• **DATA**
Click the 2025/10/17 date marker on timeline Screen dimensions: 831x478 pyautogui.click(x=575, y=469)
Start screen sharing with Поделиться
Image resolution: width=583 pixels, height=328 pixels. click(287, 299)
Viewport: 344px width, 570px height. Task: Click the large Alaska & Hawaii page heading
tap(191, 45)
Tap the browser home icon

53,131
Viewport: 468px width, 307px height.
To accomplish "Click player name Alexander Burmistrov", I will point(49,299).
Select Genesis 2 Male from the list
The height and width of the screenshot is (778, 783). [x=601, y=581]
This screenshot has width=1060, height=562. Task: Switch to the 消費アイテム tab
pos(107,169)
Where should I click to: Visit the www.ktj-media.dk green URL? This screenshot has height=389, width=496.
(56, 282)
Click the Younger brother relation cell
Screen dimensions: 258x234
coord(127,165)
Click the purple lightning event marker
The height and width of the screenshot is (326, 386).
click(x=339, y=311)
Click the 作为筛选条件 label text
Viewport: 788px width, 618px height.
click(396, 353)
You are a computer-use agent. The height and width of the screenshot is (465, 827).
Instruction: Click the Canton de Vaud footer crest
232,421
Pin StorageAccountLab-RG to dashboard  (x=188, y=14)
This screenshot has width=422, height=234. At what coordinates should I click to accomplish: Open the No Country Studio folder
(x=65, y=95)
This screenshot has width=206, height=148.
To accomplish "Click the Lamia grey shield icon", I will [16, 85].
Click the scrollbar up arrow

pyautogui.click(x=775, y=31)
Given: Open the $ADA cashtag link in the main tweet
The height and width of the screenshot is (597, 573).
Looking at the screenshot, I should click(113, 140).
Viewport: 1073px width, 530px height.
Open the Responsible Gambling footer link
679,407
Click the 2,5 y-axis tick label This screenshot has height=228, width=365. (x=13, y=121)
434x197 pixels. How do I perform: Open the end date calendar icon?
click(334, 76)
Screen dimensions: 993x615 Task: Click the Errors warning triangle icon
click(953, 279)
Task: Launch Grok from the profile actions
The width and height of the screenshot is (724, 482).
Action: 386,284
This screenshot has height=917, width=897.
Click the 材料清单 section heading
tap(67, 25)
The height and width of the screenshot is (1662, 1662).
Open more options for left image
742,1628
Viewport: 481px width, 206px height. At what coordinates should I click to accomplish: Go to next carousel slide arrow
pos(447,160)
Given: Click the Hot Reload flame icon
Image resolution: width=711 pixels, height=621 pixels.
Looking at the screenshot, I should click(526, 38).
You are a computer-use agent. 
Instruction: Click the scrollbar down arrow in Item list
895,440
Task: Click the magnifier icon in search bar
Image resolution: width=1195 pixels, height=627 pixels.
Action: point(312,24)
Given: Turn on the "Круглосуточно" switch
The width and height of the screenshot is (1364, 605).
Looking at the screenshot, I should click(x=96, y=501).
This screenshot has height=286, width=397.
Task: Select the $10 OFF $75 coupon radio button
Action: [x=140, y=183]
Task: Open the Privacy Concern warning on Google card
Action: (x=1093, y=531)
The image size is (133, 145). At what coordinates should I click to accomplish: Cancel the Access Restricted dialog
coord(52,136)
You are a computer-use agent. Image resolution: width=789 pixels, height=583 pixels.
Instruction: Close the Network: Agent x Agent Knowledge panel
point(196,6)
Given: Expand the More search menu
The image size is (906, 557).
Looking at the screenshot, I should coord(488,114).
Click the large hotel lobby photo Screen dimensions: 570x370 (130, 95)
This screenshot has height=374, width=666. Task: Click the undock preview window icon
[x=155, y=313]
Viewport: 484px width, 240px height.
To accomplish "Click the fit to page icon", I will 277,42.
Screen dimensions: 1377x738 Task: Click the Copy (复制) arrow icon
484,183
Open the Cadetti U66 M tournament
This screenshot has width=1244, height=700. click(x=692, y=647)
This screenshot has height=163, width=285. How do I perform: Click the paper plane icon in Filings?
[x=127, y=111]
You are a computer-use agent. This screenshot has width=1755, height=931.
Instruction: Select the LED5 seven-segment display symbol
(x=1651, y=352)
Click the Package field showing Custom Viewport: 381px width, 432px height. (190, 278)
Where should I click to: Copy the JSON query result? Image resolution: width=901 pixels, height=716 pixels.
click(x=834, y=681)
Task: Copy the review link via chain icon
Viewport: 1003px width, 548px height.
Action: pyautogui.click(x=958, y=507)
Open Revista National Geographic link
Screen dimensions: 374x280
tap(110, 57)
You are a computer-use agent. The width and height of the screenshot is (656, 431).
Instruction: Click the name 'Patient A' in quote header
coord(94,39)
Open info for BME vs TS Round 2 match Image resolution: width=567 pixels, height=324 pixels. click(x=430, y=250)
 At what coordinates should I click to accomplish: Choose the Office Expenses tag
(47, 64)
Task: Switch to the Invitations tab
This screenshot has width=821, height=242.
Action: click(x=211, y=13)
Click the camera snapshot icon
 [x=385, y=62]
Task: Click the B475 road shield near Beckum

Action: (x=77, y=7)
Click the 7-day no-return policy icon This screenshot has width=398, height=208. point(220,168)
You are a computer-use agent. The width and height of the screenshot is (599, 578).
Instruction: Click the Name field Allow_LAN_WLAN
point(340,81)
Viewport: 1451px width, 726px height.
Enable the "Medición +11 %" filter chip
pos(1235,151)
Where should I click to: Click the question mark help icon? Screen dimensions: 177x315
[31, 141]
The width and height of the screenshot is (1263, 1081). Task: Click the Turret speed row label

• **WHAT TO DO**
Your task is to return each line of the data above that contains the string "marker".

• **REPLY TO THE EXERCISE**
Click the 2025/10/17 date marker on timeline Screen dimensions: 831x478 pyautogui.click(x=575, y=469)
Click the purple lightning event marker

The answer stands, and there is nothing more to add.